I remember very distinctly how I sensed the Lord speaking to me my senior year of college by placing a burden on my heart for the Cambodian people that wouldn’t go away. Even though I didn’t have the plan totally figured out, I knew that he wanted me to say YES to that prompting. So several weeks after graduation I was on a plane to Asia. Little did I know what God had in store for me there, or that I would end up coming back three years later with a husband!

That was then. And now, here I am today, and once again God is prompting me back to Cambodia, but this time it’s different. It’s not just me anymore. I’m not a carefree 22 year old. And though God’s call has come with the same clarity, I’ve been reflecting on how there are significant differences between then and now.

Khmer (K’mai) language and culture

I probably knew about 10 words of Khmer before I moved to Cambodia the first time. But through studying with a tutor and living with Cambodian girls, I dove head first into learning language and culture. The first six months I knew Sokion, we spoke mostly in Khmer to one another. Going back this time, I know there will be a learning curve, but this time I expect to be able to build relationships with Khmer people right away and communicate with them in their native tongue.  

My Khmer language tutor teaching me how to make traditional Cambodian food.

Goodbyes

When I first went on the field, the goodbyes were hard, but they were also inevitable for a lot of my friendships. As I was finishing college, everyone was moving off to different places. This time, I anticipate the goodbyes to be much harder with family, friends, coworkers and our church family. In the last 6 years, the U.S. has become home to us.

Family

When I was 22, it wasn’t that hard to pack up everything I owned in two suitcases and figure out how to survive in a foreign country. Who am I kidding . . . it was hard. But I didn’t have anyone to worry about except myself. I wasn’t nearly as scared of taking risks as I am now that I’m a mom with two kids to feed and clothe and keep healthy. There are a lot more things to think about now than there were then.
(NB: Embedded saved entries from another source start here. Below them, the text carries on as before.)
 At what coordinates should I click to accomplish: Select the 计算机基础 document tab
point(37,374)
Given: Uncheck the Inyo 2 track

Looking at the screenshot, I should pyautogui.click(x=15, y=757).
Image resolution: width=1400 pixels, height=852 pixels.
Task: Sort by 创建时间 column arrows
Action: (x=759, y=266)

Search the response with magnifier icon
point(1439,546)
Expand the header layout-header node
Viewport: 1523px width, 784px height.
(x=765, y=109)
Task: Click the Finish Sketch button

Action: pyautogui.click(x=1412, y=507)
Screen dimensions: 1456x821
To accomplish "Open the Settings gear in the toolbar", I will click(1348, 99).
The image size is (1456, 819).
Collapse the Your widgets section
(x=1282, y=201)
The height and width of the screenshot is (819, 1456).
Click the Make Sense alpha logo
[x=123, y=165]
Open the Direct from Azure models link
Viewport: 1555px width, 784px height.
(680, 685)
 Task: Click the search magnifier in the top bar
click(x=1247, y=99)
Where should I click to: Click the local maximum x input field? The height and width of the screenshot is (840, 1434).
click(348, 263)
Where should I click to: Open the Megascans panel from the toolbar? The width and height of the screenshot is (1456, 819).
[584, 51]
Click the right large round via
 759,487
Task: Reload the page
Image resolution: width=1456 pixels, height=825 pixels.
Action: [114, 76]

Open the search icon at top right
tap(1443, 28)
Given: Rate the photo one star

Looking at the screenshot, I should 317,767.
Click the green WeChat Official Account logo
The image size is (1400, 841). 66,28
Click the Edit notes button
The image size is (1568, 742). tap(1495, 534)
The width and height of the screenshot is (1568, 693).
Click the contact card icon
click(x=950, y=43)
Sokion and I carry an immense responsibility to set up our family well and help our children adjust to the environment in a new culture. 

Ministry

Speaking of children, I have had the privilege of knowing many missionary families on the field and one of the most beautiful things about serving as a family is that kids are like magnets! Everyone wants to talk to you. Kids break down so many barriers and help you build friendships with all kinds of people. Outside of teaching in the classroom, I’m excited to be able to minister to families in a way that I didn’t before. I hope to be an encouragement to Khmer moms and young families as I do life with them. 

Fears and Anxieties

I definitely have different fears and anxieties now that I didn’t have then. “Will we be able to support our family? What if my kids get sick? Can I keep them safe? How will I help them with their big emotions as they process all this? When will we get to come home to visit family?” Back then, my big fear was, “Will I ever find a husband on the mission field?” And God took care of that one! I need to trust him with all my current fears. 

And truly, that’s the same, always and no matter what in any calling: God is faithful.

I received this verse (1 Thessalonians 5:24) as a word of encouragement several weeks ago, and it has stuck with me as I daily face my fears and tackle the challenges ahead.

The one who called you is faithful, and he will do it.” 

God is the one who equips me. He is the one who called me. In each and every season of my life, in every calling, he has remained faithful. And he will continue to be, then and now. 

Another fun flashback photo to my first year in Cambodia in 2011.


One thought on ““Then & Now”

  1. Thank you for a wonderful reflection of the changes you have encountered! Praise God that He never changes and will work through your family in mighty ways! God Bless you and your family! I appreciate your heart and love for serving God!